In the manner described in Example 1, c, a solution of 2.072 g of that prepared according to Example 6 was obtained Compound in 10 ml DMF with 0.628 g pmlinamide in the presence of 1.135 g DCC and 0.986 g

N-Hydroxy-5-norbornene-2,3-dicarboxamide treated. The reaction was carried out in the manner described, but the reaction mixture was diluted with 50 ml of water before filtration. The oil obtained as residue was applied to a column of 100 g of silica gel and eluted with methanol-chloroform-acetic acid 35:63: 2. The desired fractions were combined and evaporated to an oil. By precipitation of a methanol solution of the product with ether, an amorphous powder was obtained in a yield of 1.99 g (75%), the analysis of which showed that it was the 1,25 hydrate of the desired compound. [«]? = -50.6 ' (c = 1.50 in DMF).

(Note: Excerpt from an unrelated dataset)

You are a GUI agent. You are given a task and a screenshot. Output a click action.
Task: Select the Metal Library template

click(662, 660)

d) L-pyroglutamyl-L.-3-methyIhistidyl-L-prolinamide

A solution of 2.03 g of the product prepared according to c) in 100 ml of ethanol was subjected to hydrogenolysis with 2.0 g palladium black on the in example 1. d) subject to the manner described. Hereby, the desired compound was obtained as a hydrate in one yield received by 92%. [«]? = -30.8 ° (c = 1.30 in DMF).

Claims (3)

Patent claims: 1. N-Benzyloxycarbonyl-L-pyroglutamyl-L-hisUdyl-L-prolinamide (1) and N-benzyloxycarbonylu - pyroglutamyl - L - 3 - methylhistidyl - L - prolinamide (II). 2. Process for the preparation of TRF or 3-Me-TRF, characterized in that one in a manner known per se, a solution of the compound I or II in an inert solvent with gaseous hydrogen at a temperature of 15 to 55 ° C in the presence of 2 to 50 percent by weight finely divided palladium, based on the weight of the compound, hydrogenated. 3. The method according to claim 1 and 2, characterized in that one is used as the inert solvent a mixture of 2 parts by volume of tetrahydrofuran and 1 to 3 parts by volume of water is used.